▶ [Exercise brief]:
Output all the data exactly.

▶ [Provided entries]:
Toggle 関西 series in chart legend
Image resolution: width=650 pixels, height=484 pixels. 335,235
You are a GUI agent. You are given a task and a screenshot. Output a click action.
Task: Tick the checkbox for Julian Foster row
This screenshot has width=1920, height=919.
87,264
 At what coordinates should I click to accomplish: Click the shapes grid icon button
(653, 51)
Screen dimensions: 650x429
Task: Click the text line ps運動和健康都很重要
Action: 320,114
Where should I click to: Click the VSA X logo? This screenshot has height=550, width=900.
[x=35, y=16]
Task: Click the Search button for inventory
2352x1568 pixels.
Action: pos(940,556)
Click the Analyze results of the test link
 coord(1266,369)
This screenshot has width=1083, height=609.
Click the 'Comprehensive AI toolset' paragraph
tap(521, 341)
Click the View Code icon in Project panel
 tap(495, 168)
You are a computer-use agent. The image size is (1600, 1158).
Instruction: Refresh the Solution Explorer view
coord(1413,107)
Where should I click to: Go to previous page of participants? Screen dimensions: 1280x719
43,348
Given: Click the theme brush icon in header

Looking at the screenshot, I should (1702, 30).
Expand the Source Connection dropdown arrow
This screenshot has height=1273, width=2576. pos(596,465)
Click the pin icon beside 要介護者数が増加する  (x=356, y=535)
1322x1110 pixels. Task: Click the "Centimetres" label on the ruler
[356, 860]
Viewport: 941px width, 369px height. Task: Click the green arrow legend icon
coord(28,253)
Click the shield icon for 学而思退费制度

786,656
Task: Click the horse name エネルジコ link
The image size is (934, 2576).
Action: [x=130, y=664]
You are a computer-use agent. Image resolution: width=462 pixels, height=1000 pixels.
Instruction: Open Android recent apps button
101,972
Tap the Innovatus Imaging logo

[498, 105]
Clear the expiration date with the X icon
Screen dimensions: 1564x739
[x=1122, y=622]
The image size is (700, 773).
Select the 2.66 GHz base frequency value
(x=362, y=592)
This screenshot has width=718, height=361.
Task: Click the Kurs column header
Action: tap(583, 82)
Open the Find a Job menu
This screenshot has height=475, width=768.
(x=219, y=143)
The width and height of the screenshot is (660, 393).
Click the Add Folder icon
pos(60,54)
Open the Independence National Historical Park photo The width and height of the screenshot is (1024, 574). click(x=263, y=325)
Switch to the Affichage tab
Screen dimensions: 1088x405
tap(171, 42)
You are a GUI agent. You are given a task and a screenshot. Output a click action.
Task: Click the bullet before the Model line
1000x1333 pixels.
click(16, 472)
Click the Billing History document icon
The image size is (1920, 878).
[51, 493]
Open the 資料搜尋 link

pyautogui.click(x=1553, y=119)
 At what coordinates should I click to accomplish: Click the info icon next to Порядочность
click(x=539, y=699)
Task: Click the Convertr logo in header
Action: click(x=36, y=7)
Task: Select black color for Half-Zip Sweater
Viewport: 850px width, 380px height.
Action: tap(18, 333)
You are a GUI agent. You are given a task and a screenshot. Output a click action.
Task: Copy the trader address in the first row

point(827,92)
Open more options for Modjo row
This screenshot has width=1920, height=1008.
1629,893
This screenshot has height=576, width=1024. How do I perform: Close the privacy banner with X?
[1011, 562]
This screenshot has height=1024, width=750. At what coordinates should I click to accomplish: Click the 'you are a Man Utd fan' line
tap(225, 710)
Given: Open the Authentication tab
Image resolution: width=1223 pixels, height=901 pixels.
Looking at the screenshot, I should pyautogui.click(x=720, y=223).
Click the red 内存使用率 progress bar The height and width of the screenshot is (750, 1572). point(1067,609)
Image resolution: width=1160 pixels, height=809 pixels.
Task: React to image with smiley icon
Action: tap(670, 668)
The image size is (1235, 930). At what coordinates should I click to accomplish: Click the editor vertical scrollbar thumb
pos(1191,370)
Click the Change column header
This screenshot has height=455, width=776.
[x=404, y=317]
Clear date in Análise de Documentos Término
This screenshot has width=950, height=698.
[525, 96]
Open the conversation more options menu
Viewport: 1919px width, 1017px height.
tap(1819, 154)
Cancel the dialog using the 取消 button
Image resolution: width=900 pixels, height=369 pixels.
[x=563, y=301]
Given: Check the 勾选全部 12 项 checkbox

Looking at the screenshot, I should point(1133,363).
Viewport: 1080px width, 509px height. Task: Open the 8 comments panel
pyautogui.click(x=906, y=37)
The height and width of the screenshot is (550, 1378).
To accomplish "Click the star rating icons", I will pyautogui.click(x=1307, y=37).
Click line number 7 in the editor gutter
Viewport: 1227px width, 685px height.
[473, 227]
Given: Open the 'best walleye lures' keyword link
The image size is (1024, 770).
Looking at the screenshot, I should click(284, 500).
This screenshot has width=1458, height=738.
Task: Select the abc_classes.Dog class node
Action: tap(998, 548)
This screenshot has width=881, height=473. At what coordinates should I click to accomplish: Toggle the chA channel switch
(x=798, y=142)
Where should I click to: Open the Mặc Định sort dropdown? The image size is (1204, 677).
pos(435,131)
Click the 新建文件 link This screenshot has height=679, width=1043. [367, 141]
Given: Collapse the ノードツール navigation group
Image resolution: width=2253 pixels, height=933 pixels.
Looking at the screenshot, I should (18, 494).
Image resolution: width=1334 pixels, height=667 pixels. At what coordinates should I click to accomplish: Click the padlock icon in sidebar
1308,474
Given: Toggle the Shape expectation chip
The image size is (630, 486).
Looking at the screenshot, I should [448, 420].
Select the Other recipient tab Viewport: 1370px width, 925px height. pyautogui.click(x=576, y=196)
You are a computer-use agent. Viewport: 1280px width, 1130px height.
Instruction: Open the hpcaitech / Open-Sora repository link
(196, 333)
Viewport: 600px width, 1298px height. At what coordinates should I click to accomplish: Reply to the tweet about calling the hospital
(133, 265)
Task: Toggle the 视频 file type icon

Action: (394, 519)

▶ [Answer area]:
Toggle 関西 series in chart legend
Image resolution: width=650 pixels, height=484 pixels. 335,235
You are a GUI agent. You are given a task and a screenshot. Output a click action.
Task: Tick the checkbox for Julian Foster row
This screenshot has width=1920, height=919.
87,264
 At what coordinates should I click to accomplish: Click the shapes grid icon button
(653, 51)
Screen dimensions: 650x429
Task: Click the text line ps運動和健康都很重要
Action: 320,114
Where should I click to: Click the VSA X logo? This screenshot has height=550, width=900.
[x=35, y=16]
Task: Click the Search button for inventory
2352x1568 pixels.
Action: pos(940,556)
Click the Analyze results of the test link
 coord(1266,369)
This screenshot has width=1083, height=609.
Click the 'Comprehensive AI toolset' paragraph
tap(521, 341)
Click the View Code icon in Project panel
 tap(495, 168)
You are a computer-use agent. The image size is (1600, 1158).
Instruction: Refresh the Solution Explorer view
coord(1413,107)
Where should I click to: Go to previous page of participants? Screen dimensions: 1280x719
43,348
Given: Click the theme brush icon in header

Looking at the screenshot, I should (1702, 30).
Expand the Source Connection dropdown arrow
This screenshot has height=1273, width=2576. pos(596,465)
Click the pin icon beside 要介護者数が増加する  (x=356, y=535)
1322x1110 pixels. Task: Click the "Centimetres" label on the ruler
[356, 860]
Viewport: 941px width, 369px height. Task: Click the green arrow legend icon
coord(28,253)
Click the shield icon for 学而思退费制度

786,656
Task: Click the horse name エネルジコ link
The image size is (934, 2576).
Action: [x=130, y=664]
You are a computer-use agent. Image resolution: width=462 pixels, height=1000 pixels.
Instruction: Open Android recent apps button
101,972
Tap the Innovatus Imaging logo

[498, 105]
Clear the expiration date with the X icon
Screen dimensions: 1564x739
[x=1122, y=622]
The image size is (700, 773).
Select the 2.66 GHz base frequency value
(x=362, y=592)
This screenshot has width=718, height=361.
Task: Click the Kurs column header
Action: tap(583, 82)
Open the Find a Job menu
This screenshot has height=475, width=768.
(x=219, y=143)
The width and height of the screenshot is (660, 393).
Click the Add Folder icon
pos(60,54)
Open the Independence National Historical Park photo The width and height of the screenshot is (1024, 574). click(x=263, y=325)
Switch to the Affichage tab
Screen dimensions: 1088x405
tap(171, 42)
You are a GUI agent. You are given a task and a screenshot. Output a click action.
Task: Click the bullet before the Model line
1000x1333 pixels.
click(16, 472)
Click the Billing History document icon
The image size is (1920, 878).
[51, 493]
Open the 資料搜尋 link

pyautogui.click(x=1553, y=119)
 At what coordinates should I click to accomplish: Click the info icon next to Порядочность
click(x=539, y=699)
Task: Click the Convertr logo in header
Action: click(x=36, y=7)
Task: Select black color for Half-Zip Sweater
Viewport: 850px width, 380px height.
Action: tap(18, 333)
You are a GUI agent. You are given a task and a screenshot. Output a click action.
Task: Copy the trader address in the first row

point(827,92)
Open more options for Modjo row
This screenshot has width=1920, height=1008.
1629,893
This screenshot has height=576, width=1024. How do I perform: Close the privacy banner with X?
[1011, 562]
This screenshot has height=1024, width=750. At what coordinates should I click to accomplish: Click the 'you are a Man Utd fan' line
tap(225, 710)
Given: Open the Authentication tab
Image resolution: width=1223 pixels, height=901 pixels.
Looking at the screenshot, I should pyautogui.click(x=720, y=223).
Click the red 内存使用率 progress bar The height and width of the screenshot is (750, 1572). point(1067,609)
Image resolution: width=1160 pixels, height=809 pixels.
Task: React to image with smiley icon
Action: tap(670, 668)
The image size is (1235, 930). At what coordinates should I click to accomplish: Click the editor vertical scrollbar thumb
pos(1191,370)
Click the Change column header
This screenshot has height=455, width=776.
[x=404, y=317]
Clear date in Análise de Documentos Término
This screenshot has width=950, height=698.
[525, 96]
Open the conversation more options menu
Viewport: 1919px width, 1017px height.
tap(1819, 154)
Cancel the dialog using the 取消 button
Image resolution: width=900 pixels, height=369 pixels.
[x=563, y=301]
Given: Check the 勾选全部 12 项 checkbox

Looking at the screenshot, I should point(1133,363).
Viewport: 1080px width, 509px height. Task: Open the 8 comments panel
pyautogui.click(x=906, y=37)
The height and width of the screenshot is (550, 1378).
To accomplish "Click the star rating icons", I will pyautogui.click(x=1307, y=37).
Click line number 7 in the editor gutter
Viewport: 1227px width, 685px height.
[473, 227]
Given: Open the 'best walleye lures' keyword link
The image size is (1024, 770).
Looking at the screenshot, I should click(284, 500).
This screenshot has width=1458, height=738.
Task: Select the abc_classes.Dog class node
Action: tap(998, 548)
This screenshot has width=881, height=473. At what coordinates should I click to accomplish: Toggle the chA channel switch
(x=798, y=142)
Where should I click to: Open the Mặc Định sort dropdown? The image size is (1204, 677).
pos(435,131)
Click the 新建文件 link This screenshot has height=679, width=1043. [367, 141]
Given: Collapse the ノードツール navigation group
Image resolution: width=2253 pixels, height=933 pixels.
Looking at the screenshot, I should (18, 494).
Image resolution: width=1334 pixels, height=667 pixels. At what coordinates should I click to accomplish: Click the padlock icon in sidebar
1308,474
Given: Toggle the Shape expectation chip
The image size is (630, 486).
Looking at the screenshot, I should [448, 420].
Select the Other recipient tab Viewport: 1370px width, 925px height. pyautogui.click(x=576, y=196)
You are a computer-use agent. Viewport: 1280px width, 1130px height.
Instruction: Open the hpcaitech / Open-Sora repository link
(196, 333)
Viewport: 600px width, 1298px height. At what coordinates should I click to accomplish: Reply to the tweet about calling the hospital
(133, 265)
Task: Toggle the 视频 file type icon

Action: (394, 519)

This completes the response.